We’ve all heard stories about children and adults with autism who are extraordinarily gifted in some way. It turns out that there may be a genetic explanation for this. Recent research has demonstrated a genetic link between confirmed child prodigies and autism. While research is continuing to uncover answers about this relationship, it provides some evidence of what we’ve suspected all along, from our own experiences. Many autistic children have extraordinary talents waiting to be uncovered.
Child prodigies demonstrate exceptional skills at a very tender age. These skills are often concentrated in mathematics, science, art, or music. Music is the most commonly reported, because it is the easiest to detect. It is more difficult to discover a knack for theoretical mathematics in a two year old than it is to notice an uncanny sense of rhythm. Because of the challenges presented by raising a child on the autism spectrum, some parents might not notice such gifts. Nonetheless, opportunities should be provided to tease out any of these latent talents as young as possible.
For example, at our music school, one dad noticed his four-year-old autistic child seemed interested in music because he would play around on the piano at home for hours. He brought his child in for lessons, and the youngster was soon singing and playing Beatles songs with both hands and full chords within months.The student had extraordinary talent with the piano and music in general. He became so good, so fast, that we made an exception to let him into our summer Rock Camp with the older kids.

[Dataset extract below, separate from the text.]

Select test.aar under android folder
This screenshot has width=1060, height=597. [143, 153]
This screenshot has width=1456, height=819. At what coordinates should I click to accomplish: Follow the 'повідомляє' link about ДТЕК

It’s very fortunate that his parents had a piano, took note of his interest and provided their child an opportunity to take music lessons. For prodigal skills in music to develop to their fullest potential, early detection is vital. Studies have shown that when a child begins musical training at a young age, the parts of their brain that enhance their musical appreciation and abilities will be larger than children who start later or those that are not musically gifted.
Even past the page of seven, children can still be extraordinarily talented in music. With dedication, persistence and longevity, these skills can flourish and even exceed someone with more innate talent. Even for gifted children, these traits are essential for long-term success. Plus, music lessons aren’t just about talent, they provide a number of benefits for the brain, regardless of the child’s age.
Prodigal or not, many autistic children benefit from hearing, learning and playing music. In fact, music lessons are known to increase brain fibre connections in all children. Many more demonstrate uncanny knack for their chosen instruments. We don’t need a label of “prodigy” to see these extraordinary talents come to light. With encouraging parents and the right music teacher, amazing things can happen.
If you have a child with autism, consider putting them in music lessons. If nothing else, you’ll offer them a chance to grow and explore the world around them, but you might just uncover a talent you didn’t know they had.